Вы скажете: но ведь это и есть гнилость – когда внешне все чики-чики, а внутренне хи-хи. Когда по первому окрику дружное «Смир-рна!», а в душе неизменное «Апошлибывывсе». Отвечу: для поступательного развития это, наверное, не очень хорошо, но для самосохранения отлично. Россию нельзя построить, мобилизовать, запугать. Она обладает феноменальным навыком внутреннего сопротивления. Из россиян нельзя понаделать восторженных палачей. Навык сопротивления пропаганде огромен с советских времен. Отмечу еще одну любопытную особенность национального сознания: до какого-то момента россияне смотрят на происходящее с обычным своим насмешливым безразличием, но стоит, по выражению Маяковского, «нажать и сломать», как это инертное состояние неуловимо меняется. Молчание становится недобрым, выжидание – грозным, выживание – утомительным. Если же сходятся два фактора – ухудшение жизни и радикальное обнагление начальства, – вся инертность заканчивается очень быстро.
25 августа 2015 года – запомните эту дату для будущей историографии! – сделали одну необязательную, как всегда, и совершенно бессмысленную вещь, а именно перегнули палку. Я не думаю, что это сделано нарочно: Господь лично заботится о наглядности, о театральности происходящего. Российская политика не слишком осмысленна, но зрелищна. Двадцать лет Сенцову и тридцать четыре дня Васильевой во владимирской колонии – о, я узнаю этот режиссерский почерк. Он опять ставит нам масштабное трагикомическое зрелище в ироикомическом жанре, в жанре оптимистической трагедии, абсурдистской драмы, «Свадьбы в Малиновке». Герои, конечно, живые люди, а у Сенцова двое детей, один из которых аутист; но Главный Драматург заботится прежде всего о наглядности. Я уверен, что он сохранит Сенцову и жизнь и свободу.
Думаю, что у каждой нации свое оптимальное положение, точка равновесия, период наибольшей плодотворности: это не обязательно комфорт, но именно максимальная продуктивность, расцвет, демонстрация лучших национальных свойств. Таким периодом в истории России всегда бывает застой, он же Серебряный век, когда нация больше и лучше всего пишет, читает, думает, когда она переживает максимум интересных, увлекательных эпизодов; это точка, которую она всегда потом ностальгически романтизирует. В XX веке такими периодами были Серебряный век и застой. Не буду перечислять всех гениев Серебряного века, напомню лишь, что в семидесятые у нас одновременно работали отец и сын Тарковские, братья Михалковы, братья Стругацкие, муж и жена Климов и Шепитько, Высоцкий, Шукшин, Нагибин, Трифонов, Вознесенский, Окуджава, да мало ли. Тоталитаризм был – но дряхлый; все голосовали – и всё понимали; главным жанром был экзистенциальный фильм с открытым финалом и прекрасно его дополнявший застольный анекдот. То и другое делала интеллигенция, которая разрослась в это время невероятно.

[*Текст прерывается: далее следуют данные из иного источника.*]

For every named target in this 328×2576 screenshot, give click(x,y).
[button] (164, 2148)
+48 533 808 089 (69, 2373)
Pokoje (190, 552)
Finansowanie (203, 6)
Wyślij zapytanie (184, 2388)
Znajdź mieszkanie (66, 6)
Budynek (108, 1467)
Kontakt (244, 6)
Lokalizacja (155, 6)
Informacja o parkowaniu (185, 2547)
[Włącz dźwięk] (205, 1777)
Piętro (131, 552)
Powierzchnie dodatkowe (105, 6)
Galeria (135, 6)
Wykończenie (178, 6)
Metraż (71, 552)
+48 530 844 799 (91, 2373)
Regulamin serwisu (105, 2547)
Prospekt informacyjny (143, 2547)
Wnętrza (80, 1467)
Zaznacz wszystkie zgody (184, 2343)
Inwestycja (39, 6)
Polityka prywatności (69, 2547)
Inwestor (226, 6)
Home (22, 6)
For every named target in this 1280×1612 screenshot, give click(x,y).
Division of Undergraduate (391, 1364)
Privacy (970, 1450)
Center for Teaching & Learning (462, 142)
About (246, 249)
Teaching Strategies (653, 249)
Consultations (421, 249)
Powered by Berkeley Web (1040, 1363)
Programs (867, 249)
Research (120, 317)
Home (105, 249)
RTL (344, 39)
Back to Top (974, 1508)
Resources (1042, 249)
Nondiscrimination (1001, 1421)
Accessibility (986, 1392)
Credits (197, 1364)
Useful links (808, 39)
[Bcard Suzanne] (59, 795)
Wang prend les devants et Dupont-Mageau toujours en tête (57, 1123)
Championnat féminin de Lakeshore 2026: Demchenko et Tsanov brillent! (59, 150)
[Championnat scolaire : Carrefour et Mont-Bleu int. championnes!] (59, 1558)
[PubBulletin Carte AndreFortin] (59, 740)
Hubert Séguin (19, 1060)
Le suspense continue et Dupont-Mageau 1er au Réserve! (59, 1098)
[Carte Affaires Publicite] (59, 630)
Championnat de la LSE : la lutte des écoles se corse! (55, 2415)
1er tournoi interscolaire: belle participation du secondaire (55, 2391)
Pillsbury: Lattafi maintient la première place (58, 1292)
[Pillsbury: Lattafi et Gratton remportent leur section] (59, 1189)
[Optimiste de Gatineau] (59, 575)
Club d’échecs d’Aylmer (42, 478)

В тринадцатом году случился процесс Бейлиса (правда, на первом он был осужден, на втором оправдан), потом началась война, потом резко усилилась коррупция, доходящая до полного беззакония. В восьмидесятом случился Афган, в восемьдесят третьем сбили южнокорейский «боинг» и началась серия андроповских зажимов – аресты диссидентов, проверка пребывания на местах в рабочее время и т. д. Сейчас такими триггерами стали убийство Немцова и фактический паралич расследования; санкции, антисанкции, продуктовые аутодафе; Сенцов и Васильева. Все это симптомы перехода распада в грозную стадию, когда властям кажется, что удержать ситуацию невозможно, кроме как окончательно закрутив гайки. Горький в «Самгине» точно назвал эту тактику: тушить огонь соломой.
Ну давайте.
Почему я горжусь своим народом – подчеркиваю, не страной, которая есть явление сборное и сложное, а именно народом, массой? Потому что у этого внешне инертного, киселеобразного на первый взгляд народа – см. прелестную сказку бессмертного Щедрина «Кисель» – на самом деле очень четкие представления о границах дозволенного. Он чует слабину, выражающуюся в истерическом устрашительстве. И с какого-то момента он перестает соблюдать с государством спасительный, казалось бы, пакт: я, мол, делаю вид, что работаю, а ты – что платишь. Я ворую, и ты воруешь. Я даю жить тебе, ты – мне. С какого-то момента он перестает верить в эту конвенцию и тихо спрашивает: чего это ты, мил человек, руки распускаешь? Подвинься, пожалуйста.